Téléchargez l’article au format PDF
Résumé : Les Balkans n’ont pas cessé, depuis la fin de la Grande guerre, de constituer l’un des théâtres d’expression et de manifestation de la ligne de fracture géopolitique Est-Ouest, attestée, persistante, qui traverse l’Europe. Le déclenchement de la Guerre de Yougoslavie en 1991marqua le retour de la guerre conventionnelle sur le continent européen, le démantèlement de la Yougoslavie, et aussi le retour de la barbarie avec de nombreux crimes de guerre. La Seconde guerre de Yougoslavie et la proclamation unilatérale par le camp occidental de l’indépendance du petit territoire du Kosovo, considéré depuis toujours par les Serbes comme le berceau historique de leur culture et de leur nation, sera vécue par eux comme un authentique arrachement, et par les Russes comme une humiliation de premier ordre.
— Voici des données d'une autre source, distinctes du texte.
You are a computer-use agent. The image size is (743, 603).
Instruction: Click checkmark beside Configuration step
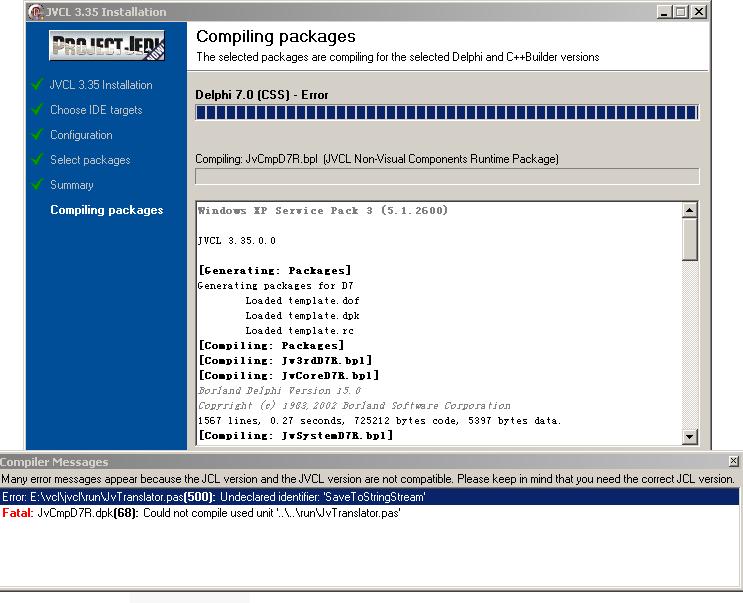click(37, 135)
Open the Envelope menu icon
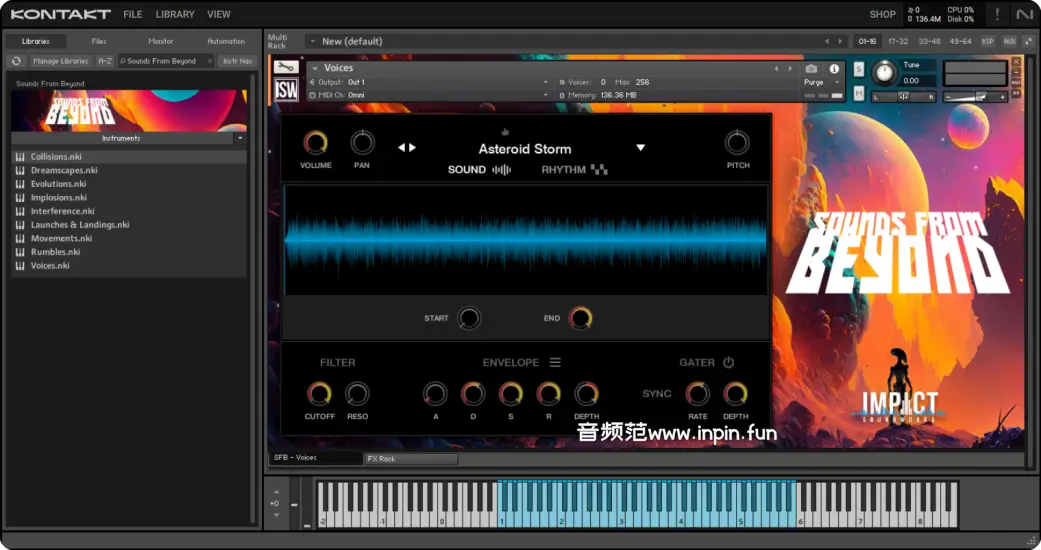1041x550 pixels. [555, 363]
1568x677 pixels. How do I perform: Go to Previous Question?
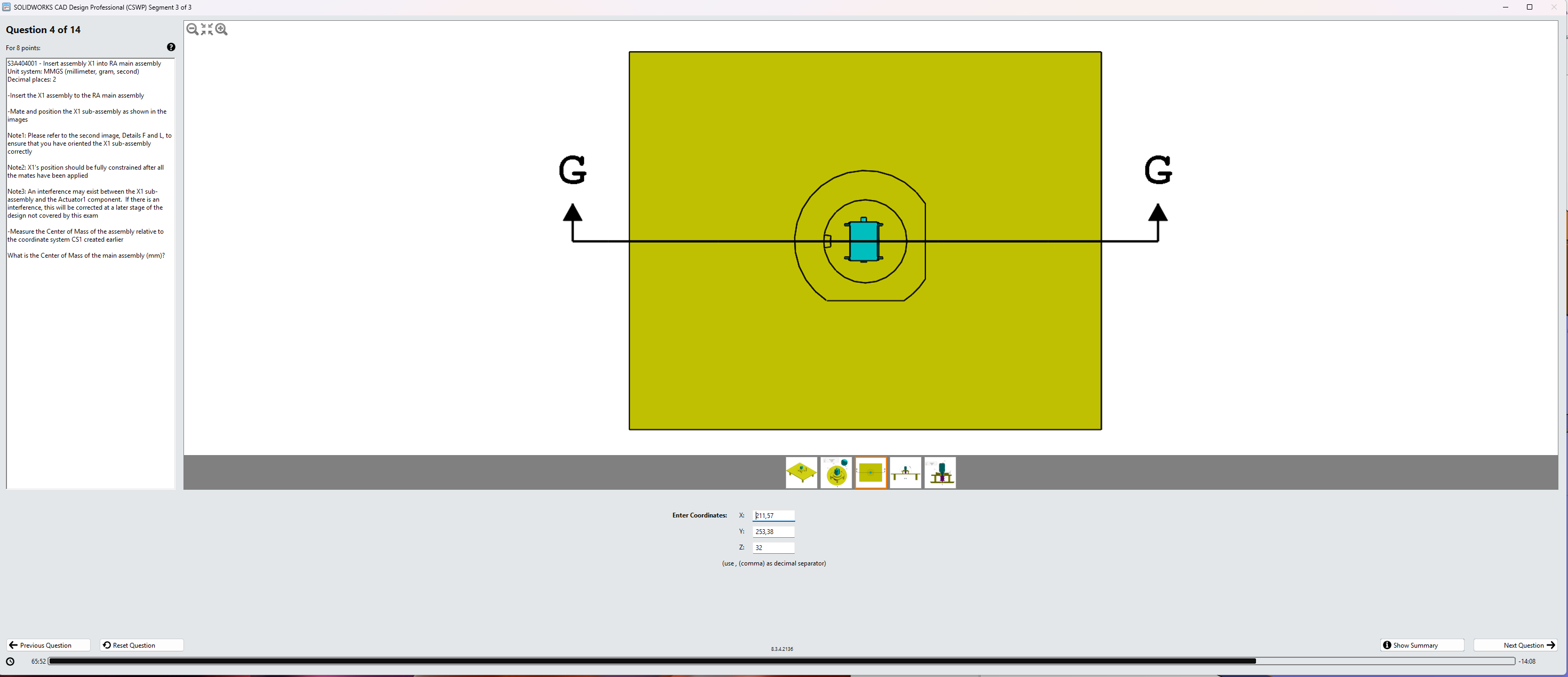point(48,646)
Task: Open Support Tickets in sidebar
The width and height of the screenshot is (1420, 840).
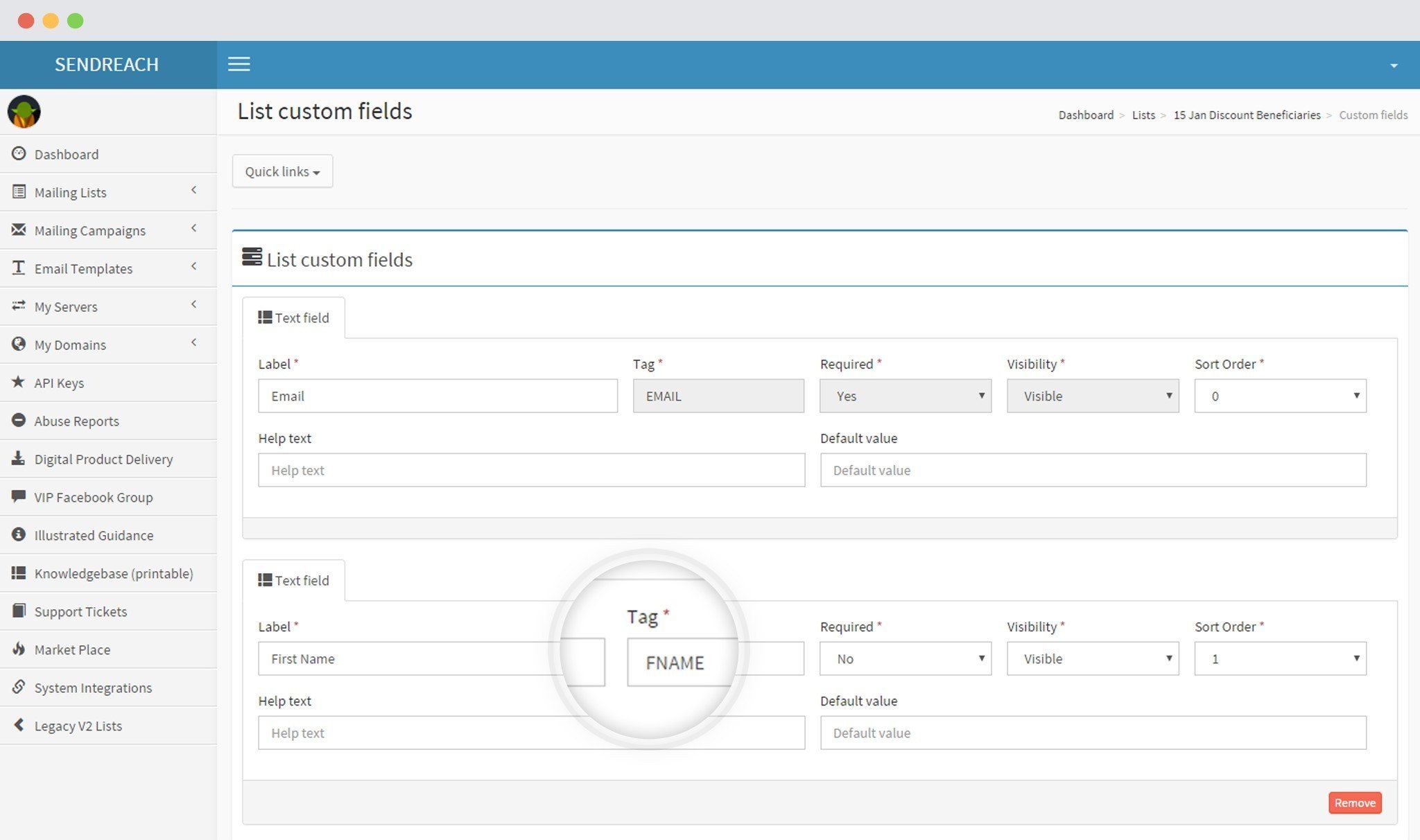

Mais dès les années 2000, la diplomatie et le renseignement russes ont mis en place une véritable politique de résistance stratégique et militaire sans concession pour empêcher toute nouvelle avancée de l’OTAN vers l’Est. De plus, la Chine a, de son côté, massivement investi dans les infrastructures de transport ou dans les mines, en Serbie notamment, prenant ainsi pied dans la région dans le cadre de son projet de Nouvelles Routes de
la Soie. Nous assistons aujourd’hui à une course de vitesse engagée entre Ouest (États-Unis, UE) et Est (Russie, Chine) en vue d’acquérir l’adhésion des territoires balkaniques, longtemps laissés aux marges du « grand jeu » et désormais considérées comme centraux. L’expression « Balkans » est géographiquement équivoque, et voit s’affronter et se concurrencer plusieurs acceptions diver gentes. Le sentiment de marginalisation qu’éprouvent et partagent aujourd’hui les populations de ces territoires balkaniques tient sans doute pour une large part de cette occupation politique et militaire inscrite dans la durée, doublée d’une authentique politique de sujétion et d’humiliation menée par les empires occupants. Il faut tenir compte de ces héritages anciens et douloureux si l’on souhaite discerner les voies possibles de l’avenir des Balkans.